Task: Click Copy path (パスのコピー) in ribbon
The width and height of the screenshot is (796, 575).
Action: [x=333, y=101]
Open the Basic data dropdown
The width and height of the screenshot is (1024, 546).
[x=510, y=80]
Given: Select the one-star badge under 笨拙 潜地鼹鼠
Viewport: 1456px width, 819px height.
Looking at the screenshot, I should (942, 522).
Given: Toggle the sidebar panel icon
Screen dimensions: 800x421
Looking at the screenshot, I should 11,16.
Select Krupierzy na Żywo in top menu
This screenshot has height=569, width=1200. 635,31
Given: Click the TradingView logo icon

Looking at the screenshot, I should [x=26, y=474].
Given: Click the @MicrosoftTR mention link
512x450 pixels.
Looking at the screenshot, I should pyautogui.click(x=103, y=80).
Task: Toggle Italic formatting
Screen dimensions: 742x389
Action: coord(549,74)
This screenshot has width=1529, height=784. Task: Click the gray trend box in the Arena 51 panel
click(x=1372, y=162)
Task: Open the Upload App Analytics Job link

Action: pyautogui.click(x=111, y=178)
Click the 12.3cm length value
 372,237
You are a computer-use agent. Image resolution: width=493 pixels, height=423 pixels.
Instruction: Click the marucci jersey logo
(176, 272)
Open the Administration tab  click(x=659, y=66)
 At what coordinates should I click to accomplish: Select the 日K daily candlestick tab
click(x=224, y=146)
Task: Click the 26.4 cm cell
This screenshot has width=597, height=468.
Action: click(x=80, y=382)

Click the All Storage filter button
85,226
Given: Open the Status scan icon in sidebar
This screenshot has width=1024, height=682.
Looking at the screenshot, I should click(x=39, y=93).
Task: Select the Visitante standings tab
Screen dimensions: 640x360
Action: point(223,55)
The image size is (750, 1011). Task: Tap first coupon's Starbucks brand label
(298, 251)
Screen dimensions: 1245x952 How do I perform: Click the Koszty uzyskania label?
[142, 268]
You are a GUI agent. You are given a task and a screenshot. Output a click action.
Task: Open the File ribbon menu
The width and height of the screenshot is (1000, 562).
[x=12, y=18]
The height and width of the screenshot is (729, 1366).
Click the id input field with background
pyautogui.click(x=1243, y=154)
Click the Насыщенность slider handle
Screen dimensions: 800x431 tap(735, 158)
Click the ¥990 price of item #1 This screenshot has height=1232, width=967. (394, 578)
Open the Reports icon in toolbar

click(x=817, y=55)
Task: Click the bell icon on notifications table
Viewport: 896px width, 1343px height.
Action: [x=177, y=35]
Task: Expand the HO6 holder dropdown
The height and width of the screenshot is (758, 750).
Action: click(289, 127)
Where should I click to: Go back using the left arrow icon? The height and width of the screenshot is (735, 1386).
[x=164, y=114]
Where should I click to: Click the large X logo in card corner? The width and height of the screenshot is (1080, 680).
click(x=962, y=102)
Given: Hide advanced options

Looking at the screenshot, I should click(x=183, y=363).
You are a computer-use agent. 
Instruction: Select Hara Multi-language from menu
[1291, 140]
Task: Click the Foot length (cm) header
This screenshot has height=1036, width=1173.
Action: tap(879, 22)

## What needs to be done:
Copy every line above once more, precisely as it reads.

## Written answer:
Task: Click Copy path (パスのコピー) in ribbon
The width and height of the screenshot is (796, 575).
Action: [x=333, y=101]
Open the Basic data dropdown
The width and height of the screenshot is (1024, 546).
[x=510, y=80]
Given: Select the one-star badge under 笨拙 潜地鼹鼠
Viewport: 1456px width, 819px height.
Looking at the screenshot, I should (942, 522).
Given: Toggle the sidebar panel icon
Screen dimensions: 800x421
Looking at the screenshot, I should 11,16.
Select Krupierzy na Żywo in top menu
This screenshot has height=569, width=1200. 635,31
Given: Click the TradingView logo icon

Looking at the screenshot, I should [x=26, y=474].
Given: Click the @MicrosoftTR mention link
512x450 pixels.
Looking at the screenshot, I should pyautogui.click(x=103, y=80).
Task: Toggle Italic formatting
Screen dimensions: 742x389
Action: coord(549,74)
This screenshot has width=1529, height=784. Task: Click the gray trend box in the Arena 51 panel
click(x=1372, y=162)
Task: Open the Upload App Analytics Job link

Action: pyautogui.click(x=111, y=178)
Click the 12.3cm length value
 372,237
You are a computer-use agent. Image resolution: width=493 pixels, height=423 pixels.
Instruction: Click the marucci jersey logo
(176, 272)
Open the Administration tab  click(x=659, y=66)
 At what coordinates should I click to accomplish: Select the 日K daily candlestick tab
click(x=224, y=146)
Task: Click the 26.4 cm cell
This screenshot has width=597, height=468.
Action: click(x=80, y=382)

Click the All Storage filter button
85,226
Given: Open the Status scan icon in sidebar
This screenshot has width=1024, height=682.
Looking at the screenshot, I should click(x=39, y=93).
Task: Select the Visitante standings tab
Screen dimensions: 640x360
Action: point(223,55)
The image size is (750, 1011). Task: Tap first coupon's Starbucks brand label
(298, 251)
Screen dimensions: 1245x952 How do I perform: Click the Koszty uzyskania label?
[142, 268]
You are a GUI agent. You are given a task and a screenshot. Output a click action.
Task: Open the File ribbon menu
The width and height of the screenshot is (1000, 562).
[x=12, y=18]
The height and width of the screenshot is (729, 1366).
Click the id input field with background
pyautogui.click(x=1243, y=154)
Click the Насыщенность slider handle
Screen dimensions: 800x431 tap(735, 158)
Click the ¥990 price of item #1 This screenshot has height=1232, width=967. (394, 578)
Open the Reports icon in toolbar

click(x=817, y=55)
Task: Click the bell icon on notifications table
Viewport: 896px width, 1343px height.
Action: [x=177, y=35]
Task: Expand the HO6 holder dropdown
The height and width of the screenshot is (758, 750).
Action: click(289, 127)
Where should I click to: Go back using the left arrow icon? The height and width of the screenshot is (735, 1386).
[x=164, y=114]
Where should I click to: Click the large X logo in card corner? The width and height of the screenshot is (1080, 680).
click(x=962, y=102)
Given: Hide advanced options

Looking at the screenshot, I should click(x=183, y=363).
You are a computer-use agent. 
Instruction: Select Hara Multi-language from menu
[1291, 140]
Task: Click the Foot length (cm) header
This screenshot has height=1036, width=1173.
Action: tap(879, 22)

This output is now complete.